Collecting Silver Coins - A Guide For Cashiers At Work
Some Silver Coins I've Been Collecting
You Can Collect Actual Silver Coins From Change?
Being a cashier may not be your dream job when you're 16 and still in high school or working your way through college, but it's a great opportunity to search change for older silver coins. As time goes on, silver will increase in value, making silver coins very valuable in comparison to their face value. Most coin and hobby shops will purchase silver coins from collectors near the market price for the silver content in them. However, silver can be a great and easy investment vehicle for younger individuals since at most stores, you can exchange your own pocket-change for silver coins from your register.
Silver coins are relatively rare to find in circulation. In 1964, the U.S. government ended the minting of most coins with silver as their composition, opting for nickel, zinc and copper mixes.
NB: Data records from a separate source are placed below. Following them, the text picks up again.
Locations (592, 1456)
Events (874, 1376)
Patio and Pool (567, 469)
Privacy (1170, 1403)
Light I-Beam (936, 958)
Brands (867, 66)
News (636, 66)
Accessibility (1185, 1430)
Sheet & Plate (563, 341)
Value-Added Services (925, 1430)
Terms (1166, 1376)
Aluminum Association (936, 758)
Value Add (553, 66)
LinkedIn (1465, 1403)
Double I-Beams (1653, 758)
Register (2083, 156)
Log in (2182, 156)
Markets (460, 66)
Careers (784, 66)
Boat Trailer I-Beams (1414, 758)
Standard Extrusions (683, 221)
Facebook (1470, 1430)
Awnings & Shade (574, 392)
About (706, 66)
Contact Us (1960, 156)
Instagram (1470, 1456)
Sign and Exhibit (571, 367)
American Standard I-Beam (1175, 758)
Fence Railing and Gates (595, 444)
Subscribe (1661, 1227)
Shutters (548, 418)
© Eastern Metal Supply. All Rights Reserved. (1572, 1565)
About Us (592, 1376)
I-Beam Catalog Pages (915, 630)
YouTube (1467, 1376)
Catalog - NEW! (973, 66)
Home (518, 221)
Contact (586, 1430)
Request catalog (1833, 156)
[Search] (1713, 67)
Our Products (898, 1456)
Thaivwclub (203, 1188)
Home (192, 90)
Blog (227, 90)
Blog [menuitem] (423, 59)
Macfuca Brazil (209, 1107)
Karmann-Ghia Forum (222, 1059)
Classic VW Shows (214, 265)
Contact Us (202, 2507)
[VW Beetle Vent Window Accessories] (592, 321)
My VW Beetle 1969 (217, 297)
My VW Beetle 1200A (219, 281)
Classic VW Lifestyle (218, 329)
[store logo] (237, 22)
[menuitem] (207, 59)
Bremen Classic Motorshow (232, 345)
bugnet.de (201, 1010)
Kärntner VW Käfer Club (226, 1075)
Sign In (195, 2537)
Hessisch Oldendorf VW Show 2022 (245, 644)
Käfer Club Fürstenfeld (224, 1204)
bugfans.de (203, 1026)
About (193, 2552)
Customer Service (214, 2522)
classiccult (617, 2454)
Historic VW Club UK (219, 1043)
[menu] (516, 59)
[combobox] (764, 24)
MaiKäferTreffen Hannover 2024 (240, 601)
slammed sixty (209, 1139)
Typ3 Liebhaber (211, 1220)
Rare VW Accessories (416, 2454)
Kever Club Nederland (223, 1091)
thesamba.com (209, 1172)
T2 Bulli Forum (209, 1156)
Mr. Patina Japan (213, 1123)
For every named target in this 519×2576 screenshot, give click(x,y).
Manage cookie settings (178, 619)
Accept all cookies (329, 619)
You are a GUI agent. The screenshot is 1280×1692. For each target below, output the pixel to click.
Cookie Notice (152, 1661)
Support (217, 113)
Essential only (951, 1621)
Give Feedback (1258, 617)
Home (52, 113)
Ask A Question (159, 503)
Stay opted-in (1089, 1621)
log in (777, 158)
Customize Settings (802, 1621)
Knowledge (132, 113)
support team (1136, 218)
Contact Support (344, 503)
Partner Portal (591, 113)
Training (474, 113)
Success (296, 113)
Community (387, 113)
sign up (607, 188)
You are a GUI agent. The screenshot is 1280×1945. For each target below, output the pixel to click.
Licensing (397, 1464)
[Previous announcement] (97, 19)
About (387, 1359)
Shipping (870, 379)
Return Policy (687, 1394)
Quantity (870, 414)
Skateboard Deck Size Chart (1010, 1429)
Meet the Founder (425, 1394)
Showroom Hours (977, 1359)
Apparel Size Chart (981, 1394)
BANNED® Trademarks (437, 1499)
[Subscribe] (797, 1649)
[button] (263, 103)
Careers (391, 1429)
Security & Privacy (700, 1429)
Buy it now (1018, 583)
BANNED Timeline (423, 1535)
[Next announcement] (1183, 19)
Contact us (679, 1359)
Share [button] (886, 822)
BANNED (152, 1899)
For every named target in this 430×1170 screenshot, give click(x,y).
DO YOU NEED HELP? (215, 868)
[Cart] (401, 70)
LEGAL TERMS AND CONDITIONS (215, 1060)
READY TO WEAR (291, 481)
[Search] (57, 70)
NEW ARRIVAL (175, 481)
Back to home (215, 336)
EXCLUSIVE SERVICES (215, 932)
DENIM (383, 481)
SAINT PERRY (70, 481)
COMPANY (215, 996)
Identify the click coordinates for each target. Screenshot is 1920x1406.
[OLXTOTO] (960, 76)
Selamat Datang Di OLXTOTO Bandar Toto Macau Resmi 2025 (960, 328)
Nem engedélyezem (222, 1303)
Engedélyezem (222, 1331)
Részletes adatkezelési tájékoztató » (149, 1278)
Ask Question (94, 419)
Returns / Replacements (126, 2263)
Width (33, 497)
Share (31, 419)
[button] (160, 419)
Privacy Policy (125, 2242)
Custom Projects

However, it is not impossible to find them in the loose change in your register.
Tips for finding silver coins at work and what to do:
- Most coins made in 1964 and before will contain some amount of silver (except pennies and most nickels)
- Quarters and dimes can be found occasionally, but quarters are less likely because they are larger and thus have more silver content in them and are probably already in the hands of another collector
- One way to quickly check if you might have a silver dime in your till is to line them all up as if they were packaged in a roll and look at the edges (coins produced after 1964 contain copper and the edges of the coins are both brown and silver from the copper and nickel, silver coin edges are only silver)
- Occasionally, some customers may pay for their purchases with half-dollars, either in loose coins or in wrapped rolls
- Half-dollars made before 1964 will also be composed of silver and can sometimes be worth more than the silver content in them due to their rarity
- Although most coins produced after 1964 contain no silver, the Kennedy half-dollars from 1965 through 1970 contained 40% silver, still making them worth more than their face value
- When you find a silver coin and wish to swap or "purchase" it from your till, always have a second person present to witness the exchange and to protect yourself from accusations of theft
- Get to know the person or persons responsible for making your store's bank deposits. The majority of stores deposit half-dollars to the bank rather than keeping them on hand. If any coins come along when you aren't working, they could let alert you and let you "purchase" them out with other cash. In a situation like this, its good to have the Manager On Duty present to witness the exchange to protect both yourself and the person preparing the bank deposit from accusations of theft
This isn't an expensive hobby by any means, but is an interesting way to pass some of the time at work. You may be surprised at what you may find in your or someone else's till...happy hunting!